The North Tyrrhenian–Northern Apennines post‐collisional system: constraints for a geodynamic model

Abstract

The North Tyrrhenian–Northern Apennines post‐collisional system (NTAS) has been analysed on the basis of marine reflection profiles and bibliographic sources with the aim of providing an up‐to‐date geotectonic and evolutive framework consistent with structural data. The continental rifting began to affect the most internal (western) side of the system in the middle (?)‐upper Miocene, while the most external (eastern) zones were touched by rifting only in Pleistocene times. The birth and development of extensive, asymmetric basins took place with a progressive speeding up of rifting towards the external sectors.A diachronous, regionally extended and eastward rejuvenating unconformity, recognizable within the Neogene–Quaternary basins, marks the passage from the syn‐rift to the post‐rift tectonic regime. While the first is everywhere dominated by extension, the second one produces vertical movements. Reflection terminations related to this unconformity are interpreted in terms of vertical tectonic component. Three zones that experienced different post‐rift vertical movements are thus recognized in the NTAS: subsidence in the North Tyrrhenian deep water region; tectonic stability or alternation of moderate subsidence and uplift in the continental shelf and western Tuscany, strong uplift in eastern Tuscany.The updated structural data demonstrate that the NTAS upper crust is crosscut by both Tyrrhenian‐dipping and Apennine‐dipping low‐angle detachment planes, above which the upper crustal blocks rotated and experienced extensional transport along two opposite directions: to the west and to the east, respectively.

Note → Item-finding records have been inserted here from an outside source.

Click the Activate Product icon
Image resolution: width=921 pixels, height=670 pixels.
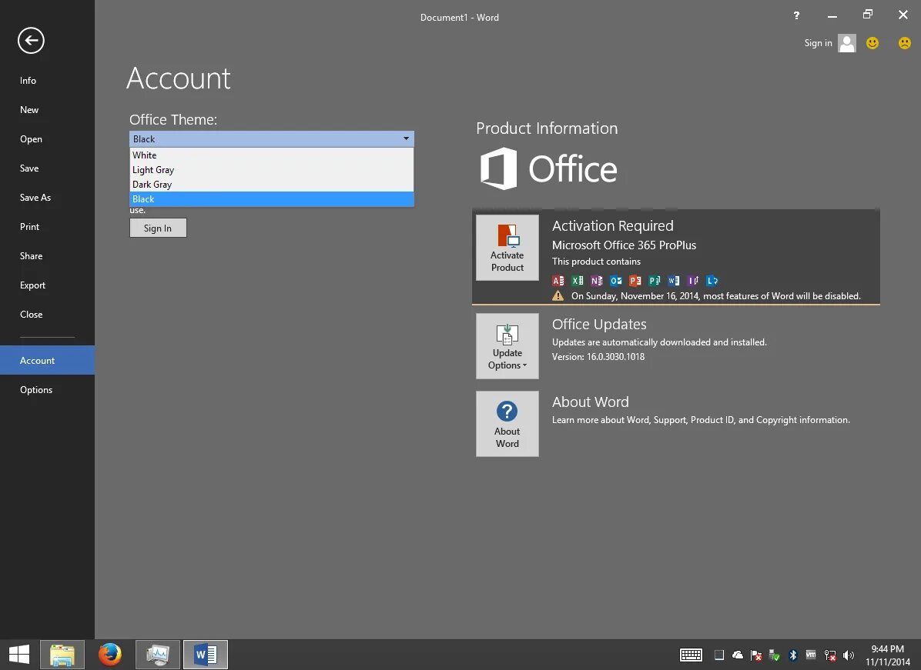pos(507,247)
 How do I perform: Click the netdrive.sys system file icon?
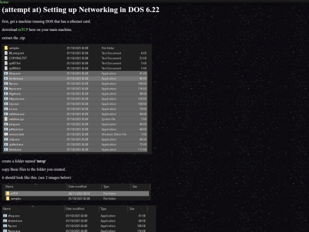(6, 119)
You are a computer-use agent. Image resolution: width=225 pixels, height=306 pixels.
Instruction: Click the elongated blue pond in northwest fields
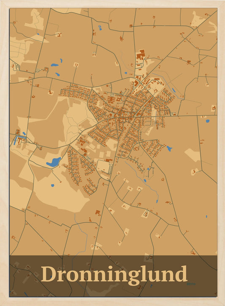[54, 65]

The coexistence of opposite‐dipping crustal surfaces bears two fundamental implications for the NTAS geodynamics. First it stresses the importance of the anti‐Apennine transfer faults, since they separate crustal blocks of opposite extension polarity. Secondly, it testifies that the extension tectonics not only re‐utilized former crustal thrust planes, but also gave origin to new significant E‐ and NE‐dipping detachment planes.Plan and crossview geometries of faults, together with considerations on the role of the metamorphic core complexes, point to an interpretation of the NTAS structure that is more consistent with the ‘anastomosing shear’ model rather than the 'simple shear' or the ‘delamination’ ones.